This question was asked by Nikolas from Alexandroupoli, Greece.
Although the surface of our planet seems to be solid, it isn’t. It’s made up of enormous plates that move around on a layer of molten rock, like biscuits floating on top of honey. These are called tectonic plates and there are 8 of them:
These plates move very slowly, shifting between 2cm and 10cm per year. Although they’re constantly shifting, sometimes their edges get stuck against each other and this causes earthquakes.
Because the movement of the plates is so slow, we don’t notice it. But when the jagged edges of the plates get caught on each other (the place where this happens is known as a fault), the energy that usually moves them along begins to build up. When the plates finally manage to slip past each other this energy is released all of a sudden, and that’s what causes earthquakes; the point where the slip occurs is called the epicentre. The energy ripples outwards from the plate edges in all directions and when it reaches the surface it causes the ground to tremble and shake. This energy is known as a seismic wave.

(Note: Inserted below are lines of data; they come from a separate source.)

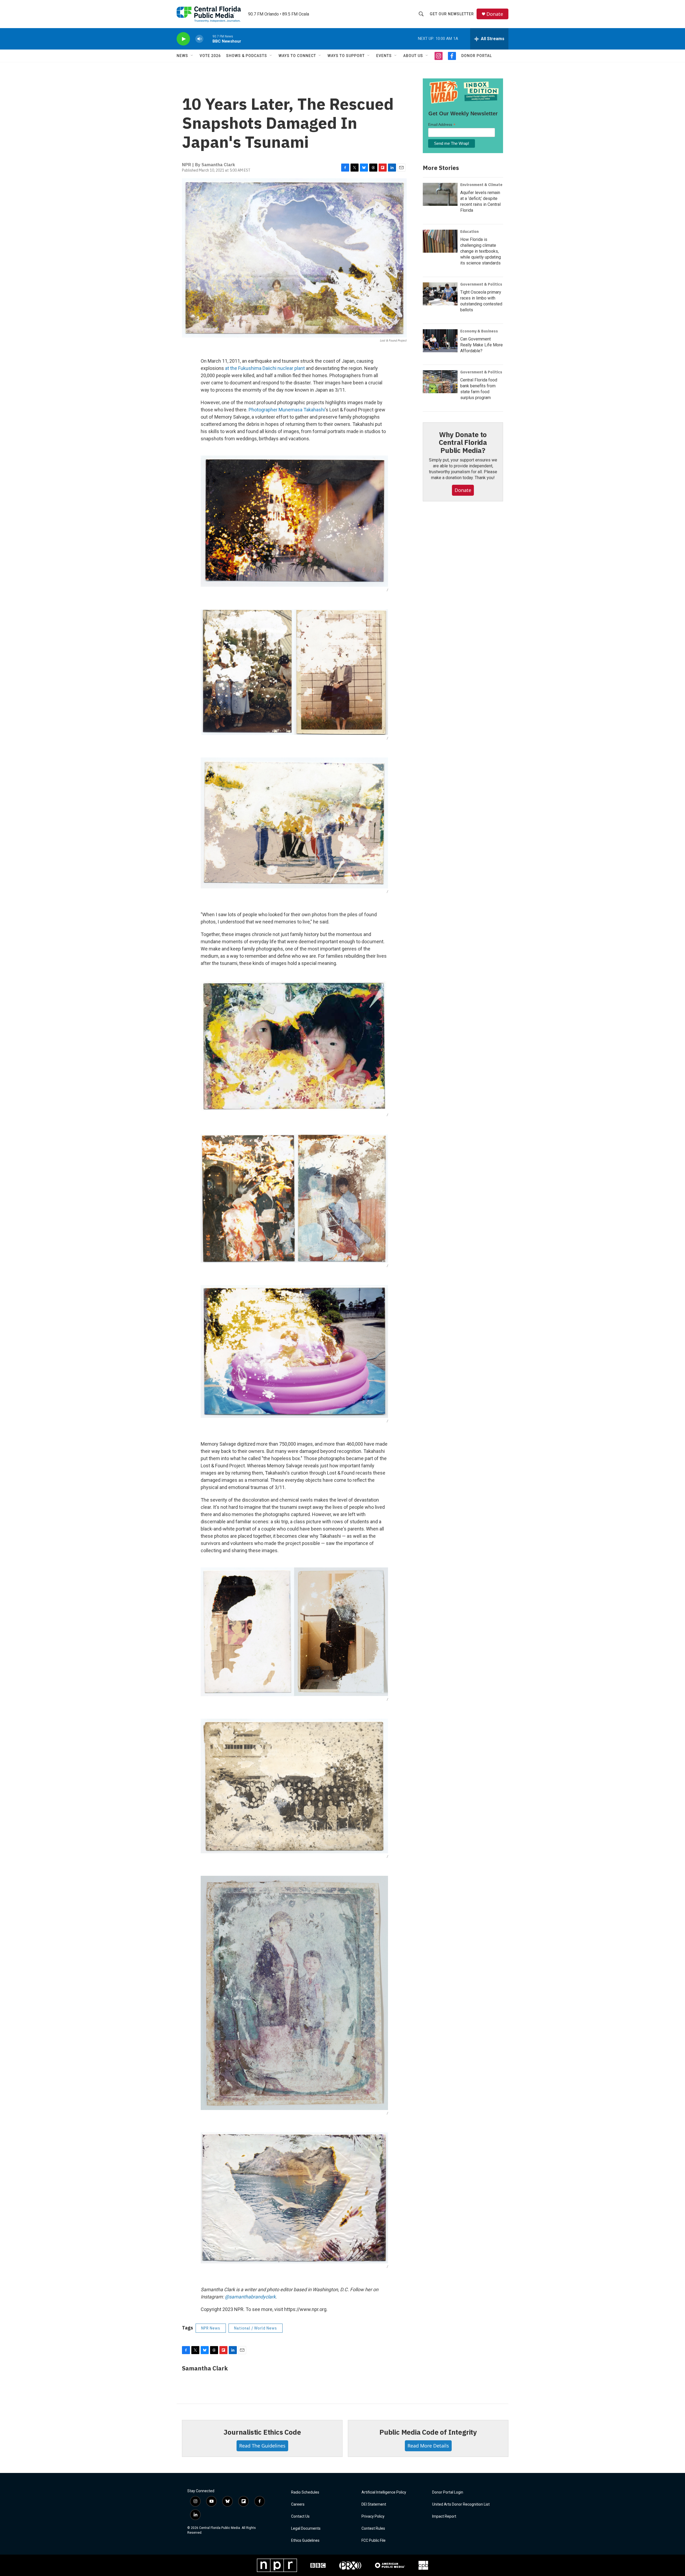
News (182, 56)
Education (469, 231)
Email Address (441, 124)
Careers (298, 2504)
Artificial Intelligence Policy (383, 2492)
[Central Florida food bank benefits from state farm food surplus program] (440, 381)
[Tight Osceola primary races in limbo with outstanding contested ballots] (440, 293)
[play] (183, 39)
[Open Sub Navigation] (192, 56)
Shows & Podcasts (246, 56)
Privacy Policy (373, 2516)
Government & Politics (481, 284)
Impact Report (444, 2516)
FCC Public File (373, 2541)
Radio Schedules (305, 2492)
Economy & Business (479, 331)
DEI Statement (373, 2504)
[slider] (208, 38)
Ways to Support (346, 56)
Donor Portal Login (447, 2492)
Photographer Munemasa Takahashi (287, 409)
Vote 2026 (210, 56)
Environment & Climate (481, 184)
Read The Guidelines (262, 2445)
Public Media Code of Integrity (428, 2432)
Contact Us (300, 2516)
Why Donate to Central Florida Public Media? (463, 442)
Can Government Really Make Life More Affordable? (481, 344)
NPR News (210, 2328)
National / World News (255, 2328)
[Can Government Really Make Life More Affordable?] (440, 340)
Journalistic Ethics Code (262, 2432)
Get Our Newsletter (452, 14)
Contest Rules (373, 2528)
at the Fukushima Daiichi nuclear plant (265, 368)
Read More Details (428, 2445)
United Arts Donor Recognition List (461, 2504)
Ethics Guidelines (305, 2541)
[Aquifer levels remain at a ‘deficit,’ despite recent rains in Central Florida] (440, 194)
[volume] (199, 39)
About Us (413, 56)
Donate (494, 14)
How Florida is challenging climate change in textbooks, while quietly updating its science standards (480, 251)
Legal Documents (306, 2528)
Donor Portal (476, 56)
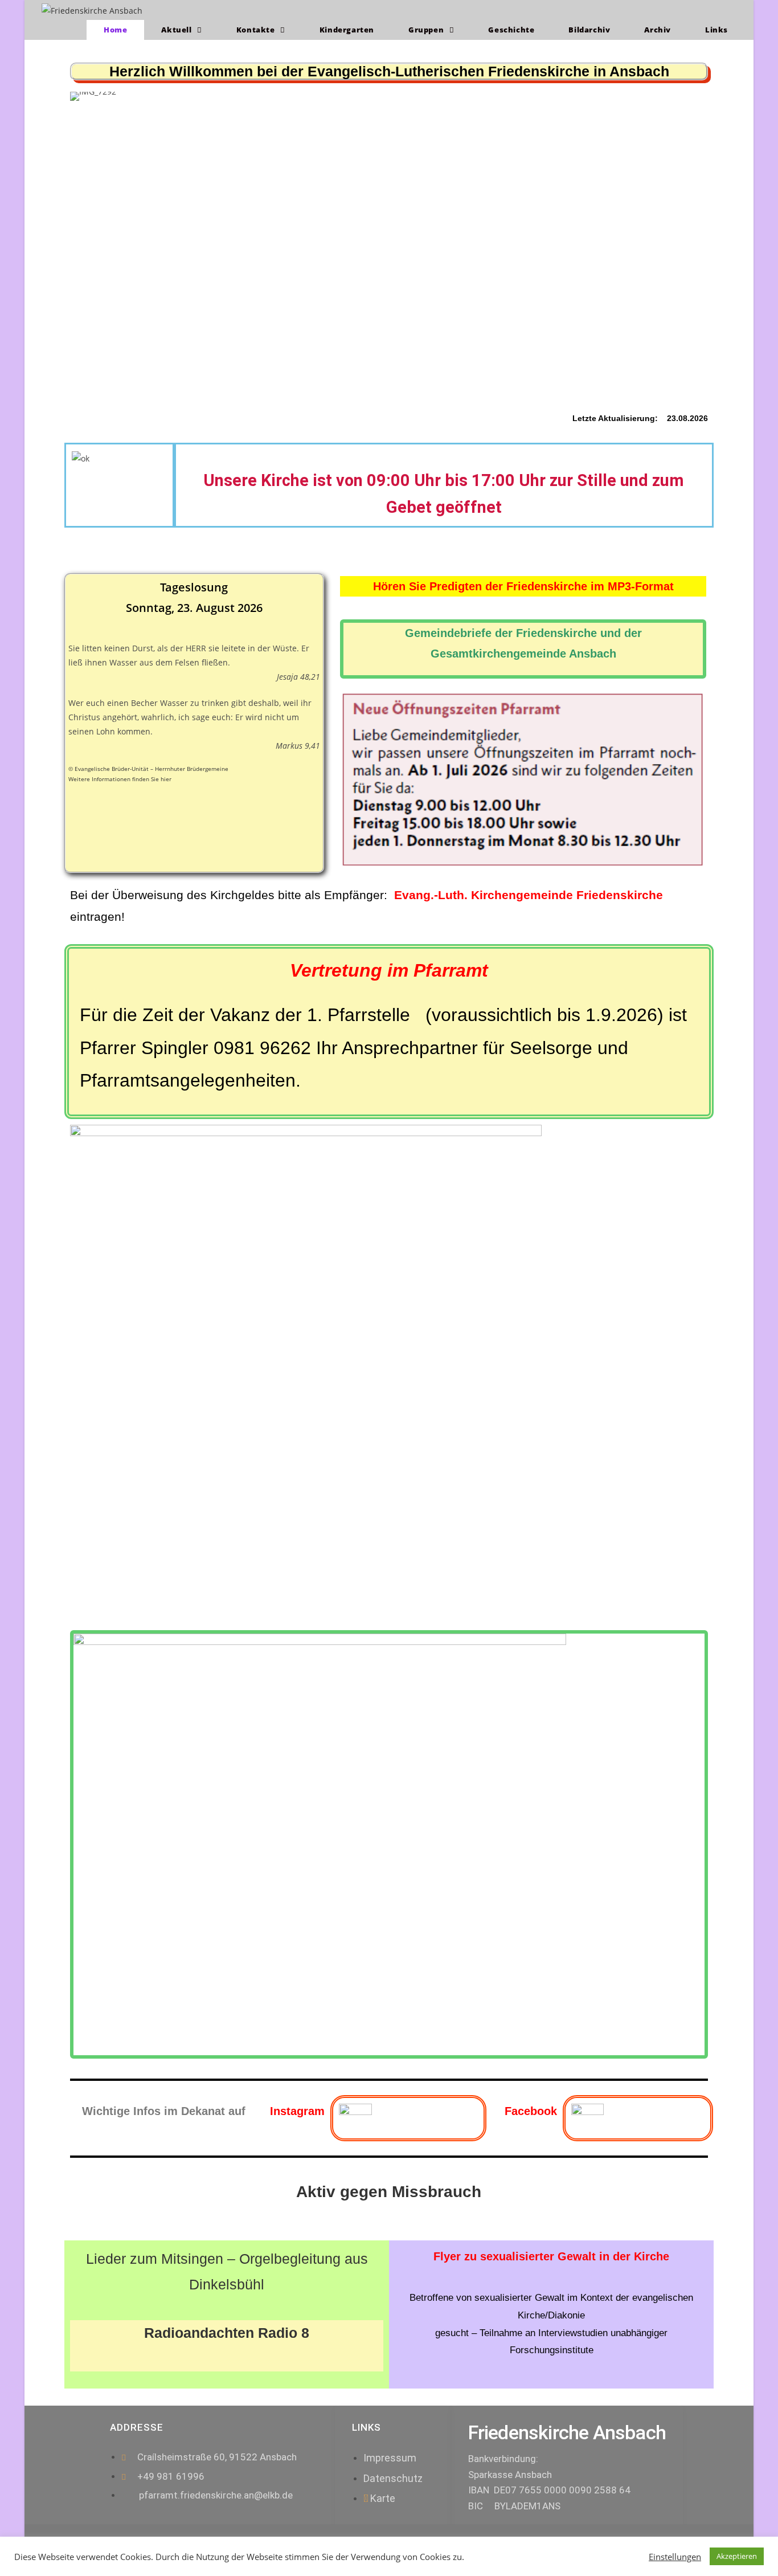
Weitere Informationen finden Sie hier (119, 779)
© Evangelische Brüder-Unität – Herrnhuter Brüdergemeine (148, 769)
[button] (80, 237)
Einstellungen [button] (675, 2556)
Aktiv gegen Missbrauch (388, 2192)
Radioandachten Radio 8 (226, 2333)
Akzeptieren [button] (736, 2556)
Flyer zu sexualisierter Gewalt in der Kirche (551, 2256)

Some faults are only a few metres long and some are many miles long; the longer the fault the bigger the earthquake will be. The earthquake caused by the San Andreas fault in California in 1857 ruptured around 360km of the fault; even with the energy travelling at 3km per second it took almost 2 minutes for that entire stretch to rupture. The ground would have been shaking the entire time.
Scientists measure the force of an earthquake with something called a Richter scale, which is numbered from 1 to 10. A force 2 is 10 times stronger than a force 1, a force 3 quake is 10 times stronger than a force 2 and so on. Most people won’t feel an earthquake unless it’s around force 3 or 4.